Wali dalam pernikahan merupakan hal wajib. Hal ini bisa kita lihat dalam hadits Rasululullah Saw berikut ini tentang wali pernikahan.

“Tidak ada nikah kecuali dengan adanya wali.”

(HR. Al-Khamsah kecuali An-Nasa`i, dishahihkan Al-Imam Al-Albani t dalam Al-Irwa` no. 1839)

Juga di dalam hadits berikut ini.

“Wanita mana saja yang menikah tanpa izin wali-walinya maka nikahnya batil, nikahnya batil, nikahnya batil.”

 (HR. Abu Dawud )

Jadi apabila seorang wanita menikahkan dirinya sendiri tanpa adanya wali nikahnya maka itu bathil dan tidak sah. Demikian pula, bila ia menikahkan wanita lain.

Syarat-syarat wali nikah:

1. Laki-laki
2. Berakal
3. Islam
4. Baligh
5. Tidak sedang berihram haji atau umrah
6. Tidak fasik
7. Tidak cacat akal pikiran, gila atau terlalu tua

Berdasar pada kompilasi hukum Islam di Indonesia mengenai hukum pernikahan, telah disebutkan bahwa wali nikah terdiri dari; wali nasab dan wali hakim. Namun, wali hakim baru bisa bertindak jika wali nasab tidak ada atau tidak mungkin menghadirkannya atau tidak diketahui tempat tinggalnya. Adapun mereka yang termasuk dalam wali nasab adalah ayah dari pihak wanita, saudara laki-laki pihak wanita, paman dari jalur ayah dan jika semuanya tidak ada baru boleh dengan wali hakim, yang ini bisa dilakukan oleh pihak kantor urusan agama setempat.

4. Dua orang Saksi

Dalam pernikahan, adanya saksi ini juga merupakan sebuah keharusan. Sebagaimana dalam hadits disampaikan bahwa:

“Tidak ada nikah kecuali dengan adanya wali dan dua saksi yang adil.”
(HR. Al-Khamsah )

Saksi dalam pernikahan merupakan rukun pelaksanaan akad nikah. Dan tiap pernikahan harus dipersaksikan oleh dua oraqng saksi.

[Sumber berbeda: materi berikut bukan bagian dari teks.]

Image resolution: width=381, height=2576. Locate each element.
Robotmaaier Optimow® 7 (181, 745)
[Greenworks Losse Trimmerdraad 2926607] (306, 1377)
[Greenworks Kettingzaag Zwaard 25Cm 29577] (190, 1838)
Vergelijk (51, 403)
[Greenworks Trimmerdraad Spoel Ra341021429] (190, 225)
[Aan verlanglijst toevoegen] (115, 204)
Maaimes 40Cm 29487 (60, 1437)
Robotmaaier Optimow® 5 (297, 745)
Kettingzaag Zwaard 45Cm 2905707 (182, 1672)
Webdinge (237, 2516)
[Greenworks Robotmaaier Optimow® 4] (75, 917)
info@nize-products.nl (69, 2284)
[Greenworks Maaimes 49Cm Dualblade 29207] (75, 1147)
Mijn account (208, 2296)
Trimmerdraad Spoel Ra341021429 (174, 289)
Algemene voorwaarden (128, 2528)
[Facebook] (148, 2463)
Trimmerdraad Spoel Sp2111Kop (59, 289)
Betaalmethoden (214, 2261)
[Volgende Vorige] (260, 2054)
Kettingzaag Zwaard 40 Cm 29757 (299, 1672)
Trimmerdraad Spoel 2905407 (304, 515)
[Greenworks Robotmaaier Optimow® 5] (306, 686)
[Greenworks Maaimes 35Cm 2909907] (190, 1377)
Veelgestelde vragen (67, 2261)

Tentang syarat-syarat saksi dalam akad nikah adalah sebagai berikut:

1. Laki-laki muslim
2. Adil
3. Akil Baligh
4. Tidak terganggu ingatannya
5. Tidak tuna rungu atau tuli.

Saksi harus berada ditempat berlansungnya akad nikah, menyaksikan akad nikah dari awal hingga akhir

5. Ijab dan Qabul

Adanya ijab dan qabul merupakan rukun dari pernikahan. Adanya ijab dan qabul ini merupakan hal yang menandai adanya akad pernikahan.

6. Sighat Taklik

Apa itu sighat taklik ? Secara bahasa Shighat artinya pernyataan. Taklik talak artinya menggantungkan talak.  Sehingga arti Shighat taklik talak adalah pernyataan menggantungkan talak jika terjadi kasus yang disebutkan dalam pernyataan sighat taklik.

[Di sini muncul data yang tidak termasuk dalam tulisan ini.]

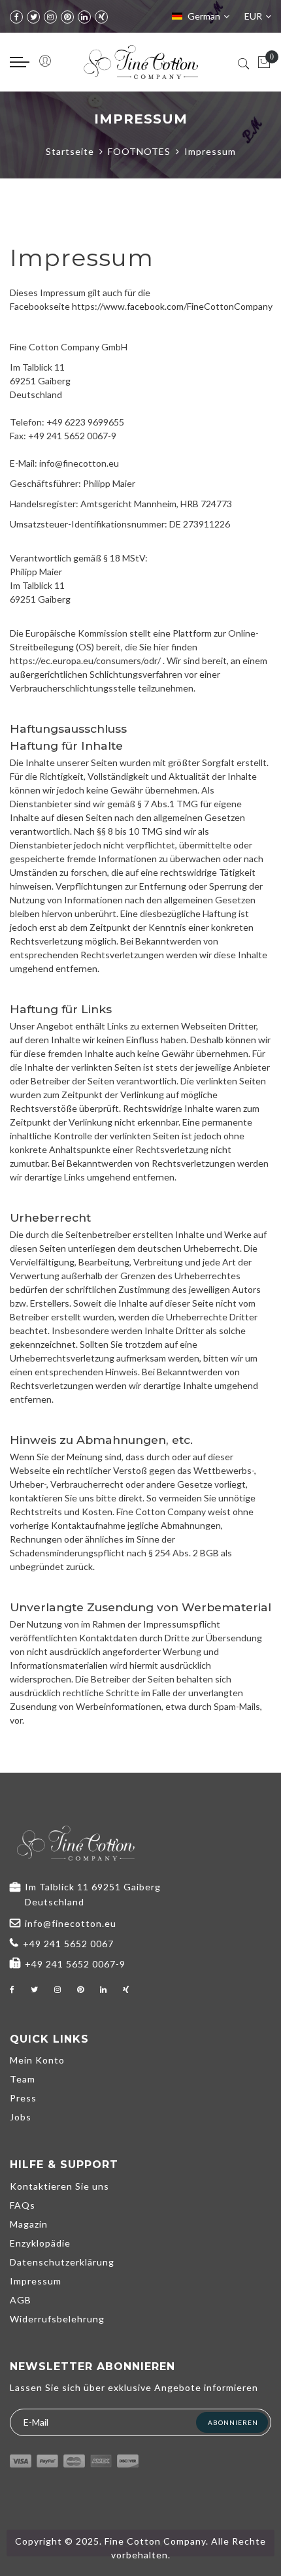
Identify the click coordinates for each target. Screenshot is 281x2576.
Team (22, 2078)
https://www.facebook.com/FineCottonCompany (172, 306)
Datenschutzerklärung (62, 2261)
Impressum (35, 2280)
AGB (20, 2299)
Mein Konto (37, 2060)
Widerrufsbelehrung (57, 2318)
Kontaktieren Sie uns (59, 2186)
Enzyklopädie (40, 2243)
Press (23, 2097)
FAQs (22, 2205)
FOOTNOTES (139, 151)
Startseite (70, 151)
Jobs (20, 2116)
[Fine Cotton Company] (140, 62)
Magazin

Sighat taklik ditetapkan oleh pemerintah Indonesia melalui Kementerian agama RI dengan tujuan untuk menjaga dan melindungi hak-hak wanita dalam pernikahan. Menurut Kompilasi Hukum Islam (KHI) shighat taklik adalah perjanjian yang diucapkan oleh mempelai laki-laki setelah akad nikah berupa janji talak yang digantungkan kepada suatu keadaan tertentu yang mungkin terjadi di masa yang akan datang (KHI pasal 1 Huruf e). Sighat taklik ini tercantum pada buku nikah bagian belakang. Biasanya setelah ijab kabul selesai di hadapan petugas KUA.

Berikut adalah isi dari sighat taklik yang akan dibaca oleh mempelai laki-laki setelah akad pernikahan.

Bismillahirrahmanirrahim.

Sesudah akad nikah, saya Fulan bin fulan berjanji dengan sesungguh hati bahwa saya akan mempergauli istri saya yang bernama fulanah binti fulan dengan baik (Mu’asyarah bil ma’ruf) menurut ajaran Islam.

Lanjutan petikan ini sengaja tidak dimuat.